第16話
「あっそうなんだ。何か手伝うことある?」
「大丈夫だ。それより、久しぶりに帰ったんだから、向こうで母さんと話でもしてこいよ。おまえ広が戻って来るのを愉しみにしてたから……俺ももう少ししたら終わる」
「わかった、じゃあ」
それから一時間ほどキッチンに入ったままだったが、夕飯の時間になったので仙造はとみ子に場所を譲った。

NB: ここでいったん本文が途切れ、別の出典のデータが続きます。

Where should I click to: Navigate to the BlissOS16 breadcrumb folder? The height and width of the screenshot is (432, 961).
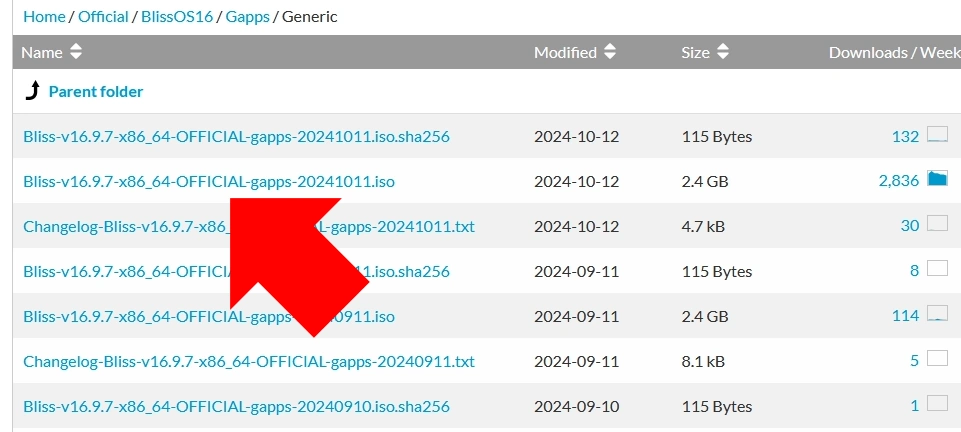point(177,16)
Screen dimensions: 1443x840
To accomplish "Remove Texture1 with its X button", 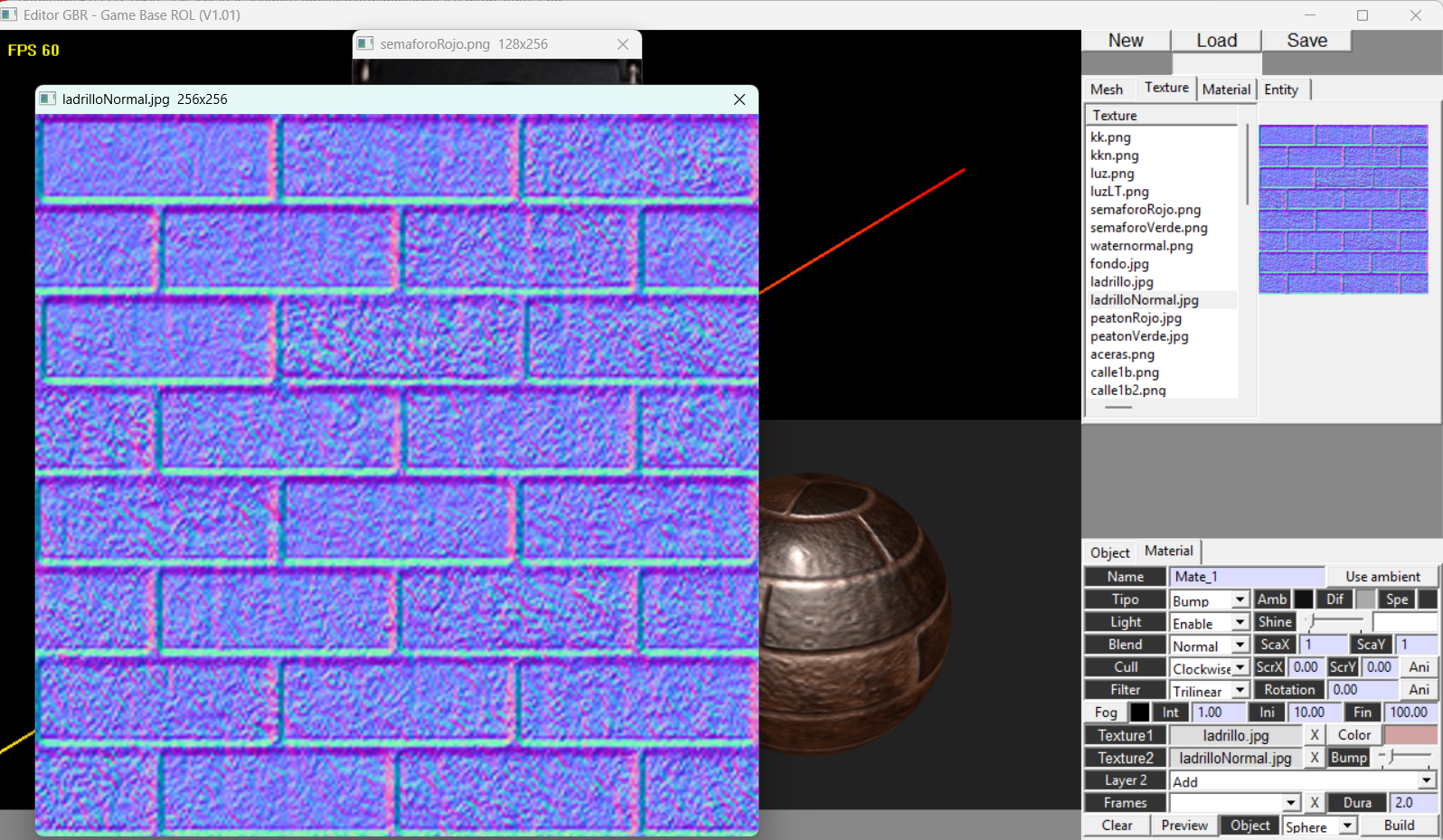I will [x=1315, y=735].
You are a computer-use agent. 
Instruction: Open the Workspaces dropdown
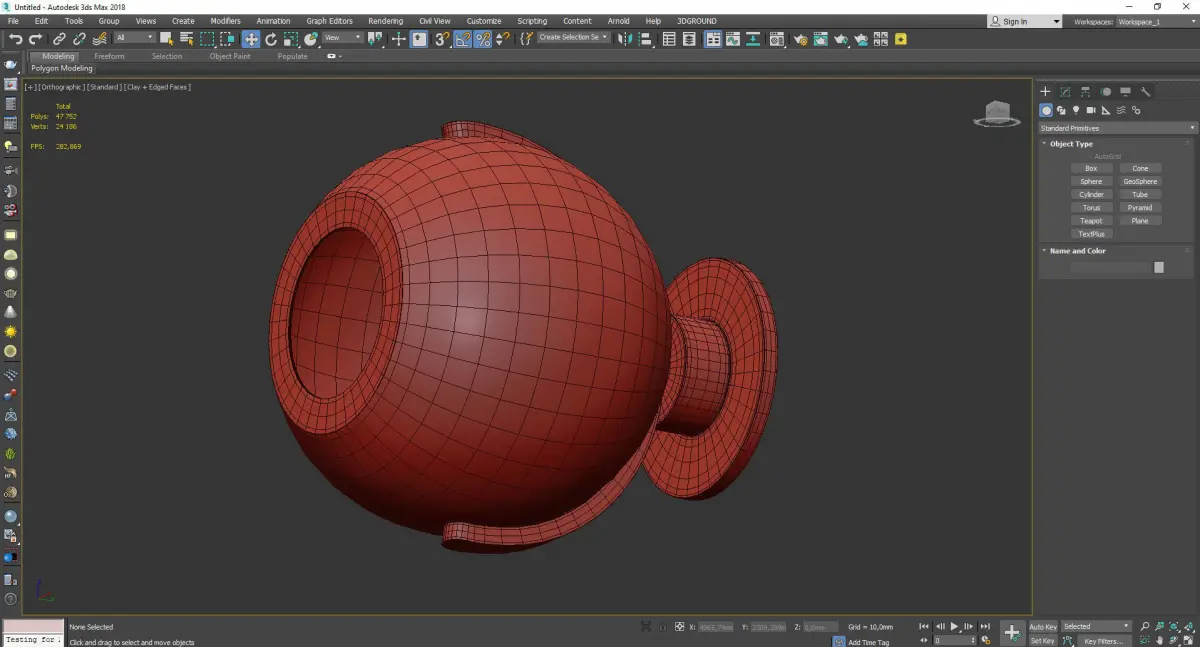(x=1155, y=21)
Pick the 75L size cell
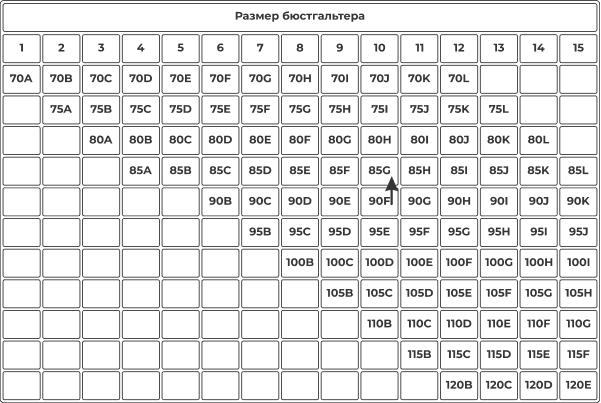 498,109
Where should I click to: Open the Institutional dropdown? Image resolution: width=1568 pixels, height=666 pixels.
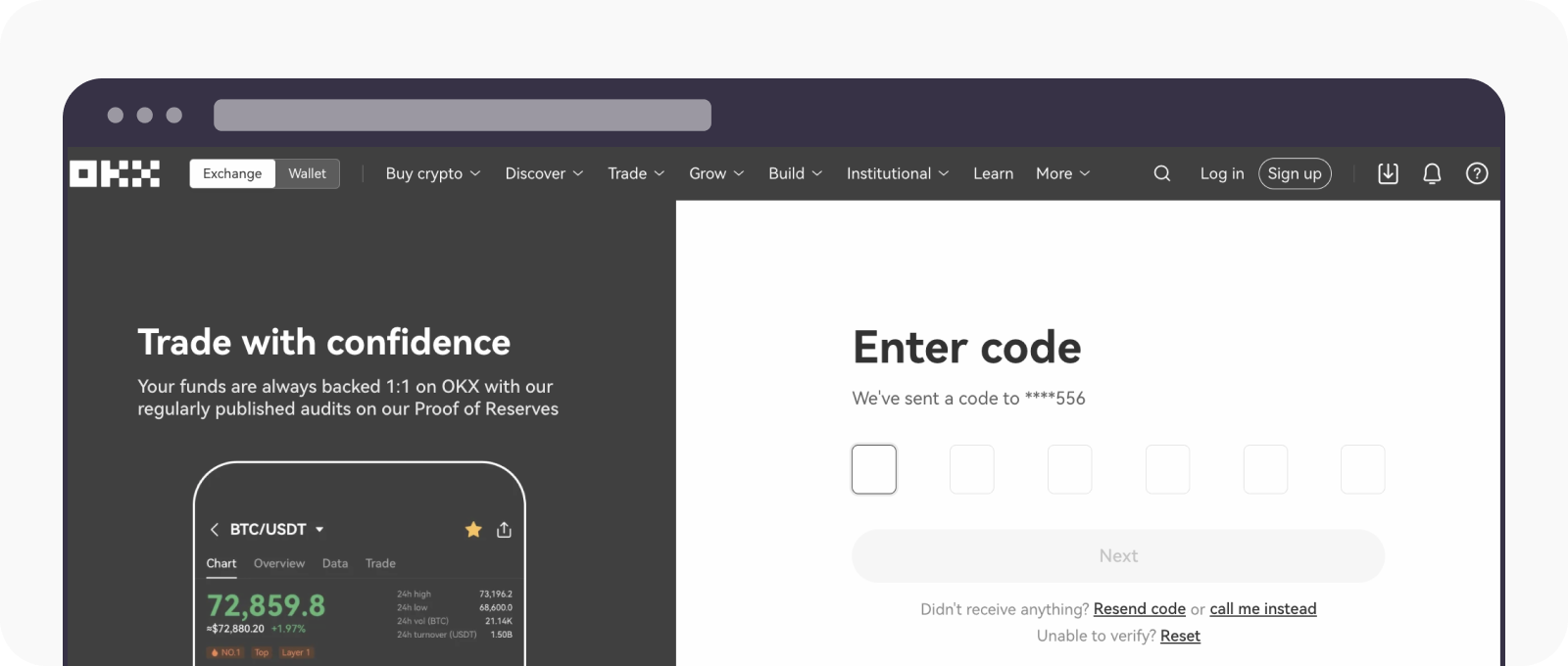tap(897, 173)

やがて食事の用意ができた。元旦の夕餉は米沢牛のすき焼きだった。
とみ子は久しぶりに帰った息子のために、自分の食べるのも忘れ、すき焼き鍋に次から次へと新しい肉を補充する。仙造は卵の入った器に最初の牛肉を入れたままビールを愉しんでいる。時々思い出したように息子のグラスにビールを注ぎ足してやっている。
「こんないい肉食べたの、生まれてはじめてかも……」
信広は、口にすき焼きの肉を頬張ったまま笑顔を見せる。
「そんなことないわよ。前にも食べさせたことあるんだから。あんたが覚えてないだけよ」
「そうかなァ。こんなの食べたことあったっけ」
「あったわよ」
とみ子は少しムキになって言った。仙造はこれまでになく余裕を持った表情でふたりの会話に目を細めている。
「ところで、めぐみは明日何時に来るんだ?」
「昼過ぎって言ってたから、あの子たちのことだから、早くても三時ぐらいじゃないの」
「そうか――」
「何かあるの?」と、とみ子が気にかけた。
「いや、明日みんなが揃ったら旨いラーメンを喰わしてやろうと思ってな」
「とうとうできたの? 偉龍如風のスープ」
とみ子は箸を止めて身を乗り出した。
「何、その何とかのスープって言うの」
「ああ、それはね、つい何ヶ月か前に、うちの近くに新しいラーメン店ができたのよ。それが偉龍如っていうの。そこの店は毎日のように行列ができるからどんな味なのかお父さんとふたりで味見しに行ったの」
「へえーっ、そんなに旨いんだその店」
「ああ、確かにこれまで味わったことのないスープだったことは事実だ」
「トウさんがそういうくらいだから、余程旨いんだろうな」
信広は何度も肯くようにしながらふたりの顔を交互に見る。
「明日喰わしてやるから愉しみにしてるといい」
「じゃあ、とうとう完成したのね、スープが……」
とみ子の笑みを浮かべた顔は芯から嬉しそうだった。
「いや、まあ、完璧とはいかないが、何とか糸口が掴めたような気がする」
「どんなスープなの?」
「それは明日になったら話してやるよ。愉しみにしてな」
仙造は自信のある表情のままタバコに火を点けた。